Untuk lokasi yang di TPA Rawa Kucing akan dibangun sistem pengolahan sampah yang menghasilkan Refused Derived Fuel (RDF) dan fasilitas pengolahan biologis Anaerobic Digester (AD) yang dilengkapi dengan unit pembangkit panas dan listrik dari biogas. Kapasitas pengolahan sampah di TPA Rawa Kucing mampu mencapai 2.200 ton per hari, dan berpotensi membangkitkan daya listrik sampai dengan 13,5 MW.
Kemudian RDF yang dihasilkan di TPA Rawa Kucing digunakan sebagai bahan bakar dari pembangkit listrik thermal yang berada di lokasi kedua, yaitu di Kecamatan Jatiuwung yang dapat membangkitkan tenaga listrik sampai dengan 25 MW.
Keberadaan PSEL di Kota Tangerang memberikan harapan positif dari perspektif pengurangan volume sampah yang selama ini semakin menggunung dan menempatkan Kota Tangerang dalam situasi darurat sampah, hingga mengurangi kebutuhan lahan TPA, mengurangi dampak emisi Gas Rumah Kaca (GRK), serta FABA (Fly Ash and Bottom Ash) yang dapat dimanfaatkan, melalui pengelolaan sampah yang menghasilkan listrik.
PSEL Sulit Capat Target, Addendum atau Lelang Ulang ?
Megaproyek ini ditargetkan akan mulai dibangun secara infrastrukturnya pada Juni tahun 2023 dan siap Beroperasi pada Juni tahun 2025, namun hingga tahun 2024 proyek PSEL diduga ‘stuck’ atau diduga belum adanya Progres infrastruktur atas proyek tersebut.

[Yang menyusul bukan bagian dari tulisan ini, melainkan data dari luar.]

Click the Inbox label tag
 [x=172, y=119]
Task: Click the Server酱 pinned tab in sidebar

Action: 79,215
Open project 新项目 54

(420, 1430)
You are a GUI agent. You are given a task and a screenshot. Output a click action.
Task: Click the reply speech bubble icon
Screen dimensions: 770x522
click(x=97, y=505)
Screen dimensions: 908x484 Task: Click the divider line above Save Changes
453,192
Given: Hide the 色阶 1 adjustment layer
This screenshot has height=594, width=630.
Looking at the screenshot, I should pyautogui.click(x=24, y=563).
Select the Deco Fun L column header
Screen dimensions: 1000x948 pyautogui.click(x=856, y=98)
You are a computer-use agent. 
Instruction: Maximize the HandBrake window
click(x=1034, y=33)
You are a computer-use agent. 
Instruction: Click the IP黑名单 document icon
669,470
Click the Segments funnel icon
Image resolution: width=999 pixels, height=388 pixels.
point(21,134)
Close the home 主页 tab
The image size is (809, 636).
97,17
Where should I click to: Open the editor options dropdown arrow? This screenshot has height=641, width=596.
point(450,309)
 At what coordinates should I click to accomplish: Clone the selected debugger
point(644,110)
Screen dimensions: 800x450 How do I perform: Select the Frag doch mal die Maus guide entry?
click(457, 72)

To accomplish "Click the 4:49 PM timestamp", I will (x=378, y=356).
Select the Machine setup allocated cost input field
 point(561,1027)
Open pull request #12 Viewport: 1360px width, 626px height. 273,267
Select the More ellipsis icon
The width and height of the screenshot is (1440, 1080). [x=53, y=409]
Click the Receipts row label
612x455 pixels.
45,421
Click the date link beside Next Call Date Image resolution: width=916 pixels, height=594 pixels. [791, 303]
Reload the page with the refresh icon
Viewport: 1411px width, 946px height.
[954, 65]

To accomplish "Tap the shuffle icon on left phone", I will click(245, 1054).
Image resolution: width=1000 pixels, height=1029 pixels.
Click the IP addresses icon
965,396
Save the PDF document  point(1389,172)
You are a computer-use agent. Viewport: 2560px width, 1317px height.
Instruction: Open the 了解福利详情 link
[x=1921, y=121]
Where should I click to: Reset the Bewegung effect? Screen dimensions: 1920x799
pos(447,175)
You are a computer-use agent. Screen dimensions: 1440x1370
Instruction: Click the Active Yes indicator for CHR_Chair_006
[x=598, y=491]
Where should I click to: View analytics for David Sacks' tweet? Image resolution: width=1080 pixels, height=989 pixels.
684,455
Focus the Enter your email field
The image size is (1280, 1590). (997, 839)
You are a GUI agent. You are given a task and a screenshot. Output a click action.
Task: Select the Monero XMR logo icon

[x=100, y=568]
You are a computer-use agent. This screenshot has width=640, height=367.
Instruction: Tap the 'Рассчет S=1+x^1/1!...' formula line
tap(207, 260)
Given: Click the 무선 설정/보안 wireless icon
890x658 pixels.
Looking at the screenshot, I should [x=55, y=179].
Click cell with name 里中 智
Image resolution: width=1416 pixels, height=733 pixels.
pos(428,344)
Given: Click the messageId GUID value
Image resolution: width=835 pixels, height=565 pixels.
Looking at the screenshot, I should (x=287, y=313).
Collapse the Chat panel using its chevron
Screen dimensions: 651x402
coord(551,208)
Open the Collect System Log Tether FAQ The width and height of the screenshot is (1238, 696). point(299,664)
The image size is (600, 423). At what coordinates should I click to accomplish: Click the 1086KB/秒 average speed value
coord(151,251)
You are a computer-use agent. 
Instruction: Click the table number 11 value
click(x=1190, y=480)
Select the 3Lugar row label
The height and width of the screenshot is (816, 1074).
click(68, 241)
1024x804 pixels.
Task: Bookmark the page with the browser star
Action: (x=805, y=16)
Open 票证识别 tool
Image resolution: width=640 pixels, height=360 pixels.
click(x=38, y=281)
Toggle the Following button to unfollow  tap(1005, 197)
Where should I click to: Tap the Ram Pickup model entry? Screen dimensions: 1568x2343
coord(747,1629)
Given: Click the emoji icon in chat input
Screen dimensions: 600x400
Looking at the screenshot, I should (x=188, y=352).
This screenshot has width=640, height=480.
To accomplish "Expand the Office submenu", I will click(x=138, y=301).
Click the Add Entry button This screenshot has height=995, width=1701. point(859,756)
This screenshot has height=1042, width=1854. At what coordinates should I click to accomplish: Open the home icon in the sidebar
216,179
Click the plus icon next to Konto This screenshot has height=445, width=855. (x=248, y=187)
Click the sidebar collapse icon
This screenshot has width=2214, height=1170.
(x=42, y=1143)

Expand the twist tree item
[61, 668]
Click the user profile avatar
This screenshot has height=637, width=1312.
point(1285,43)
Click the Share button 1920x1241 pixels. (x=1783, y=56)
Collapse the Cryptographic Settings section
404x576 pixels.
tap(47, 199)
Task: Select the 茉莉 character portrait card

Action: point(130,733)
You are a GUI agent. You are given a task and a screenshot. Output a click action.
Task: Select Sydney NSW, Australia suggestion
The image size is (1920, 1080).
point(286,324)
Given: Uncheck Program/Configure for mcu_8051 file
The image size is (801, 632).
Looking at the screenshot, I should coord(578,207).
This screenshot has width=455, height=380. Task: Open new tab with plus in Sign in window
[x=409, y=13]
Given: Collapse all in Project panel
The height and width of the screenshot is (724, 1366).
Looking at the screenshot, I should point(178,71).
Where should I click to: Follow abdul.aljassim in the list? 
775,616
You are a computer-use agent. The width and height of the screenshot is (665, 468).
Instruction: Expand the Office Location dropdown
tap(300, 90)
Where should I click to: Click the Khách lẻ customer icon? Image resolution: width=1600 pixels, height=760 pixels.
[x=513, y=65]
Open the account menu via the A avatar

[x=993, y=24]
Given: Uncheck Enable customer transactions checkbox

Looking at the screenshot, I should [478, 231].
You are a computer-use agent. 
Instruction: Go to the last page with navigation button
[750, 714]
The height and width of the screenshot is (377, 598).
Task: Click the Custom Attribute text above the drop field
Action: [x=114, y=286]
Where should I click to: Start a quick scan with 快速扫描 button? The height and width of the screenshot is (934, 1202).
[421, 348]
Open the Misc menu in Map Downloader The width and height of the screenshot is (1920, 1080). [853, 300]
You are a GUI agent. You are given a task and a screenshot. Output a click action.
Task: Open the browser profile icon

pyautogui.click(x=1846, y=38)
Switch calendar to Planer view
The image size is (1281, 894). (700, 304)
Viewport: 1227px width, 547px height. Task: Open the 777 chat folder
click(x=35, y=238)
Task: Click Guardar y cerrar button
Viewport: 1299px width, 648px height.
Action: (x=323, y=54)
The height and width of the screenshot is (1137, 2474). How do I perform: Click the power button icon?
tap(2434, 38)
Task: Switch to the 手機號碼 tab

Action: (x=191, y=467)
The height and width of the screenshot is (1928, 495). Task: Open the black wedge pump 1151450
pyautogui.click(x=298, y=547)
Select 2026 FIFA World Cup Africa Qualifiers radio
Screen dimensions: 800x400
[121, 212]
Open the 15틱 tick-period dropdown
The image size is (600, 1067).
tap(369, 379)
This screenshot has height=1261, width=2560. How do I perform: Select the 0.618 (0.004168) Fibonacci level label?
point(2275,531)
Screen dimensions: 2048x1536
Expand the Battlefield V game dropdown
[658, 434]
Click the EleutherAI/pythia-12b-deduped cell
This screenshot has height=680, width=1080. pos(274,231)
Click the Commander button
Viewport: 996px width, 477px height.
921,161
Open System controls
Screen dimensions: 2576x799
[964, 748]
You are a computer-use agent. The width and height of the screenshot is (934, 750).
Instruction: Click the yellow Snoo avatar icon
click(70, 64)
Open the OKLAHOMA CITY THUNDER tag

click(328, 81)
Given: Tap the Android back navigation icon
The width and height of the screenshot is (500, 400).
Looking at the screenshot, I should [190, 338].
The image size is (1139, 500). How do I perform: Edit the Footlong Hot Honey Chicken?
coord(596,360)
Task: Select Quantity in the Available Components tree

Pertanyaannya kemudian, apabila Proyek PSEL yang dilaksanakan oleh anak Perusahaan dari PT. Oligo Infrastruktur Indonesia (OII) yaitu PT Oligo Infra Swarna Nusantara (OISN) tidak sesuai dengan yang ditargetkan untuk beroperasi pada *Juni tahun 2025*.
– Apakah masih memungkinkan untuk dilakukan Addendum berupa perubahan atau penambahan penyesuaian target tersebut? atau ;
– Terpaksa harus dilakukan Beauty Contest atau Lelang ulang atas proyek tersebut?
Sebagai masyarakat Kota Tangerang tentu menaruh harapan besar agar Proyek PSEL di Kota Tangerang dapat berjalan sesuai dengan Target yakni Beroperasi pada Juni Tahun 2025.
Penulis : Ade Yunus (Kang Aye)
– Pegiat Lingkungan Hidup
– Ketua Banksasuci Foundation
– Koordinator Presidium Koalisi Aktivis Lingkungan Hidup Kota Tangerang ( Kalung ).